→ Tu tarea:
Enumera, en el orden en que aparecen, todas las personas mencionadas por su nombre en el fragmento sobre el juicio a las juntas militares argentinas.

→ Fragmento del documento:
Durante 77 días, la Cámara
Federal de Apelaciones de lo Criminal y Correccional -un tribunal civil que
estájuzgando a los militares por el Código de Justicia Militar- ha escuchado en
Buenos Aires el relato de más de 900 testigos sobre las atrocidades cometidas
por las tres primeras juntas militares que gobernaron Argentina entre 1976 y
1982. El juicio contra nueve triunviros militares, entre ellos tres ex
presidentes de la nación -Videla, Viola y Galtieri-, ha entrado en su recta
final. La fuerza de los testimonios ha sido tal que los acusados tienen escasas
posibilidades de librarse de las máximas penas.
La última semana de la vista
oral del juicio de Buenos Aires contó con un espectador de excepción: Jorge
Luis Borges. La vista de una de las causas más infames de la historia se
celebra en el palacio porteño de los Tribunales, en pleno centro de Buenos
Aires, y a sólo dos cuadras de la Unidad Penal 22, que aloja a los encausados
menos al teniente general Galtieri, que permanece preso en Campo de Mayo por su
derrota en las Malvinas, y el brigadier del Aire Grassigna, que se encuentra en
libertad condicional.Durante las 77 sesiones testificales quedó abierto un cupo
de asientos al público en general que jamás fue totalmente cubierto. Acaso por
ello Borges quiso comparecer como ciego espectador ante aquella historia
particular de la infamia. Acompañado de la argentino-japonesa María Kodama, su
adorada secretaria y compañera, a la que puede que siga hasta Japón para morir
allí, marchó voluntarioso hasta el palacio de los Tribunales porteño, se sentó,
escuchó y se descompuso. Se descompuso física y violentamente ante lo que
estaba escuchando y hubo que sacarlo de la sala y aliviarlo con las delicadezas
y trabajo que requiere la ceguera. En uno de sus peores pero más sensibles
temblorosos artículos -véase EL PAIS del 10 de agosto- relató sus sensaciones.
No podía ser de otra manera.
Curtidos periodistas, con la sensibilidad encallecida por una. prolongada
contemplación de la barbarie, alimentaron su cirrosis en los bares aledaños al
palacio de los Tribunales porteños, buscando desde hace 77 días en cada
anochecida, de lunes a viernes, algún consuelo alcohólico para lo escuchado -o
alguna vaga explicación en el fondo de una botella para la supuesta necesidad
de hacer confesar a una detenida embarazada a base de aplicar la corriente
alterna directamente en su feto.

→ Material:

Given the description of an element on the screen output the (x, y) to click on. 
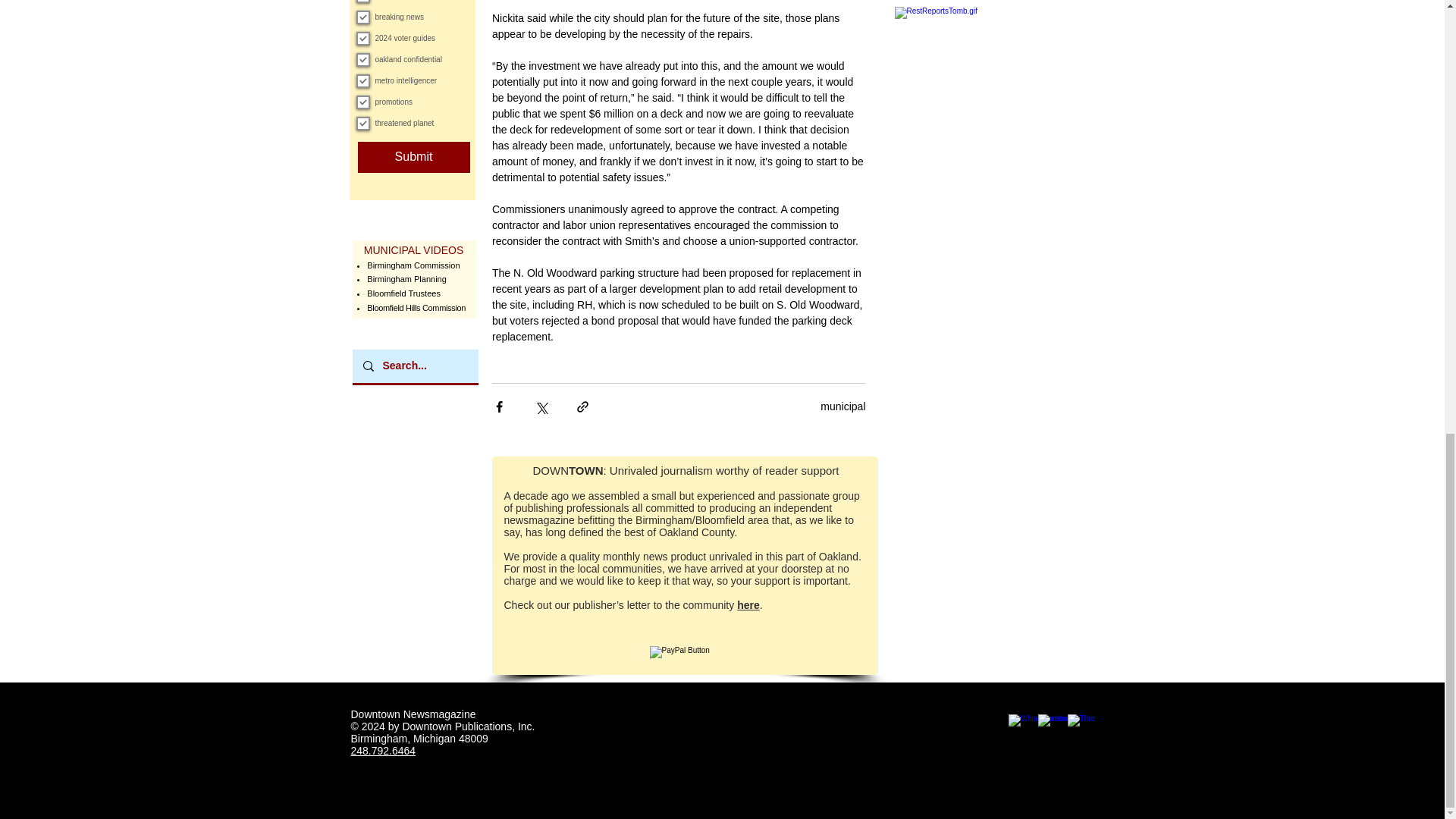
municipal (842, 406)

→ Respuesta:
- Videla
- Viola
- Galtieri
- Jorge Luis Borges
- Grassigna
- María Kodama